По всей видимости, корни принципиального расхождения Булгакова, для которого – по крайней мере в этот период - опыт человеческой жизни имел абсолютную, беспрекословную ценность, и поэтому религия всегда есть личное дело, дело взаимосвязи Личности и личности («Главы о Троичности»), даже с той частью евразийской аудитории, с которой ему удалось вступить в доброжелательный диалог, следует искать здесь. Из ответного письма Н.С. Трубецкому:
«Дело не в частности, а в существе, в расхождении воли. При другом настроении Вы не стали бы заниматься оцеживанием комаров, и свою критику изложили бы не вне, а внутри Братства. Для меня отнюдь не показался неожиданным Ваш ответ, я иного и не ожидал. Вернее сказать. Я ожидал и продолжаю ожидать благих результатов от личного общения (здесь и далее курсив мой. – А.Р.) с каждым из вас, и лично к каждому и направлялось наше приглашение. Вы же отвечаете от лица «тройки», коллектива, лжесоборности, каковая для Братства не существует и просто не интересна, для вас же она составляет главное, имеет примат. В этом направлении срощены в одном стволе ценности религиозные, национальные, культурные, причем интересы веры оказались в зависимости от всего этого сращения. Такой религиозный утилитаризм или прагматизм подлежит не утверждению, а преодолению. Благодаря ему невольно и незаметно – вера становится национальной ценностью, богослужение с тайнодействием и молитвой – «обрядом», по соседству с фольклором, который нужно национально охранить и утвердить. Конечно, все эти исторические ценности не могут не существовать для всякого русского, но должно произойти внутреннее освобождение веры, освобождение Царства Божия от всего «прочего» (курсив мой. А.Р.), который единственно соответствует вселенской высоте и достоинству православия»[34].
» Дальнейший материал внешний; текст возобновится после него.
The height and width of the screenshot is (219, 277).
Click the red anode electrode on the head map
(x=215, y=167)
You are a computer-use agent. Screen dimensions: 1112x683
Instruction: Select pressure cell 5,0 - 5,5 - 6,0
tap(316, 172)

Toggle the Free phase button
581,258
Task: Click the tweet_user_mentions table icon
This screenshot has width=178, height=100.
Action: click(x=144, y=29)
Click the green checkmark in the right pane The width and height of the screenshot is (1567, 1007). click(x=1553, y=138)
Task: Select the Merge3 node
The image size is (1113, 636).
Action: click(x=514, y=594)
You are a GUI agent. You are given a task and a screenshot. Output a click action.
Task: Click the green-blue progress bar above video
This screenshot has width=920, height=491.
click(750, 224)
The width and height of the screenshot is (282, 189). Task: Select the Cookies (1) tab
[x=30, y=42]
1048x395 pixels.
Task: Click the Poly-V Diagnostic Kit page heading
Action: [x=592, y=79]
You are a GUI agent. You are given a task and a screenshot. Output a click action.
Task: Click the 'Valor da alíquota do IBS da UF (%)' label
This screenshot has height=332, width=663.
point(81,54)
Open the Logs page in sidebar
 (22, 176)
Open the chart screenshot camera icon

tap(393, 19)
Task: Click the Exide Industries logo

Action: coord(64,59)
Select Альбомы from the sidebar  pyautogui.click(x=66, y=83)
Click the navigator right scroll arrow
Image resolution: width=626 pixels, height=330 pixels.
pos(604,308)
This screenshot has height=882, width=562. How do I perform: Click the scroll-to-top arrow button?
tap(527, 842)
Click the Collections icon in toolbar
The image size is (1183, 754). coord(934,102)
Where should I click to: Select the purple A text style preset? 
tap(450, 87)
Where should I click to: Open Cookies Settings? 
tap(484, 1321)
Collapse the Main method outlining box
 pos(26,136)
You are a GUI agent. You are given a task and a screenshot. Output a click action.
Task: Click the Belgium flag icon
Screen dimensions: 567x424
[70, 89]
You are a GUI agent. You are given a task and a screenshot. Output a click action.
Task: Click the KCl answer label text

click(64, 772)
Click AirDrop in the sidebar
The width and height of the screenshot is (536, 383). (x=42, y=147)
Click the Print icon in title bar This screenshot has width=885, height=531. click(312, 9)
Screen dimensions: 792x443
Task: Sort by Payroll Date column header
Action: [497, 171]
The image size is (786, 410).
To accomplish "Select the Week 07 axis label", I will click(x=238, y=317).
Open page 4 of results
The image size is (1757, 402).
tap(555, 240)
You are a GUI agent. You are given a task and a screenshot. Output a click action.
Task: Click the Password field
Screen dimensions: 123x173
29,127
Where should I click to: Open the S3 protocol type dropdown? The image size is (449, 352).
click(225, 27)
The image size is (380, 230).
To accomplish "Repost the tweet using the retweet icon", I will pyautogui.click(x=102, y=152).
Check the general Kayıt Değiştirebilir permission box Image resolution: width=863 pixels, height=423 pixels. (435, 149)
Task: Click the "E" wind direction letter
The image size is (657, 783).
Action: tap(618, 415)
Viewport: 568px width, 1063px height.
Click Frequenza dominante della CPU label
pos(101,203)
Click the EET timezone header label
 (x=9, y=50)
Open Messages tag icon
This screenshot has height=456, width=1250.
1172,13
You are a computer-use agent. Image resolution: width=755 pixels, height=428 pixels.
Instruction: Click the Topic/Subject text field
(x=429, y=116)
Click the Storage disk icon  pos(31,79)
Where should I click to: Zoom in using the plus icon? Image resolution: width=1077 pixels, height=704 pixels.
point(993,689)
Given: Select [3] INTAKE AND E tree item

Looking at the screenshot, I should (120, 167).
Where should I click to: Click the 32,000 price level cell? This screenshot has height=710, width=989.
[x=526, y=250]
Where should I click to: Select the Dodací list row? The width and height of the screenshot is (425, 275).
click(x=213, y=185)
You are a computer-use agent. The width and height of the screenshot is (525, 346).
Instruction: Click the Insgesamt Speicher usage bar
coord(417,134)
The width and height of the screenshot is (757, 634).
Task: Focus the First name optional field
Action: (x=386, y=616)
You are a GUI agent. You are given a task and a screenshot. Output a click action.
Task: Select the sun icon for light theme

Пафос личной ответственности за зло, творимое в мире[35], личной свободы и личного покаяния, без которого невозможно никакое вселенское делание[36], наконец, настойчивый поиск основания Завета, основания новой системы ценностей, высшей из которых является для Булгакова к 1923 году Царствие Божие вне и внутри нас, - все это в 1923-1925 годах трагически не находило своего слушателя.